▶ Records for processing:
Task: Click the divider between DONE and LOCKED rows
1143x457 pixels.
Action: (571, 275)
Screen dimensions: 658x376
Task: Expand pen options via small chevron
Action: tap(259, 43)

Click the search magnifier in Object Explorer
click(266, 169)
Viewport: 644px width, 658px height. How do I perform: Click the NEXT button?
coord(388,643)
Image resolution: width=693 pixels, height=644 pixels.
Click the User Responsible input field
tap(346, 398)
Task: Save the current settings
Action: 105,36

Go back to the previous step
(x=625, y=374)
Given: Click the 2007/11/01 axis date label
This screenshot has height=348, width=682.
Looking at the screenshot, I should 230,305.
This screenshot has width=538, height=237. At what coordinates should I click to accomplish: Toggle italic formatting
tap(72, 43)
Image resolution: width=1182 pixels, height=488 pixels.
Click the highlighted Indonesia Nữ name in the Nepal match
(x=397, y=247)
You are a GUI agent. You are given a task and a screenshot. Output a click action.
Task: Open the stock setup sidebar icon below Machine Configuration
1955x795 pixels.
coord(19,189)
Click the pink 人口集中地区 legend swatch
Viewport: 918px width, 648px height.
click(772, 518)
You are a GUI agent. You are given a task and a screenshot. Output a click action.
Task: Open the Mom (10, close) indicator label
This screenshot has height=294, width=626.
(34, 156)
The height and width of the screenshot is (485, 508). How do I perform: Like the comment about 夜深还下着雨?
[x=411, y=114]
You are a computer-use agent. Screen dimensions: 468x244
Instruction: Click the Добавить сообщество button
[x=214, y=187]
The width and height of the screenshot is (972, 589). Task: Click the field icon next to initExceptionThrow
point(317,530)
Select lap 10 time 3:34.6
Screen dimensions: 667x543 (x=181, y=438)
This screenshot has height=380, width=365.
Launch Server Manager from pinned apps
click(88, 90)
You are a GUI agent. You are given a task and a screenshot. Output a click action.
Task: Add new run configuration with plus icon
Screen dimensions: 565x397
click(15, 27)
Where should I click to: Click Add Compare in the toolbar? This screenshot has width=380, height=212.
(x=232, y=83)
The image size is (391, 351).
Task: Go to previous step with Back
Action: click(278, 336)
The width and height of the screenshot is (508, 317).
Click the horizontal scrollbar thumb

▶ Assignment:
Send back each record exactly as it stands.

▶ Answer for the task:
Task: Click the divider between DONE and LOCKED rows
1143x457 pixels.
Action: (571, 275)
Screen dimensions: 658x376
Task: Expand pen options via small chevron
Action: tap(259, 43)

Click the search magnifier in Object Explorer
click(266, 169)
Viewport: 644px width, 658px height. How do I perform: Click the NEXT button?
coord(388,643)
Image resolution: width=693 pixels, height=644 pixels.
Click the User Responsible input field
tap(346, 398)
Task: Save the current settings
Action: 105,36

Go back to the previous step
(x=625, y=374)
Given: Click the 2007/11/01 axis date label
This screenshot has height=348, width=682.
Looking at the screenshot, I should 230,305.
This screenshot has width=538, height=237. At what coordinates should I click to accomplish: Toggle italic formatting
tap(72, 43)
Image resolution: width=1182 pixels, height=488 pixels.
Click the highlighted Indonesia Nữ name in the Nepal match
(x=397, y=247)
You are a GUI agent. You are given a task and a screenshot. Output a click action.
Task: Open the stock setup sidebar icon below Machine Configuration
1955x795 pixels.
coord(19,189)
Click the pink 人口集中地区 legend swatch
Viewport: 918px width, 648px height.
click(772, 518)
You are a GUI agent. You are given a task and a screenshot. Output a click action.
Task: Open the Mom (10, close) indicator label
This screenshot has height=294, width=626.
(34, 156)
The height and width of the screenshot is (485, 508). How do I perform: Like the comment about 夜深还下着雨?
[x=411, y=114]
You are a computer-use agent. Screen dimensions: 468x244
Instruction: Click the Добавить сообщество button
[x=214, y=187]
The width and height of the screenshot is (972, 589). Task: Click the field icon next to initExceptionThrow
point(317,530)
Select lap 10 time 3:34.6
Screen dimensions: 667x543 (x=181, y=438)
This screenshot has height=380, width=365.
Launch Server Manager from pinned apps
click(88, 90)
You are a GUI agent. You are given a task and a screenshot. Output a click action.
Task: Add new run configuration with plus icon
Screen dimensions: 565x397
click(15, 27)
Where should I click to: Click Add Compare in the toolbar? This screenshot has width=380, height=212.
(x=232, y=83)
The image size is (391, 351).
Task: Go to previous step with Back
Action: click(278, 336)
The width and height of the screenshot is (508, 317).
Click the horizontal scrollbar thumb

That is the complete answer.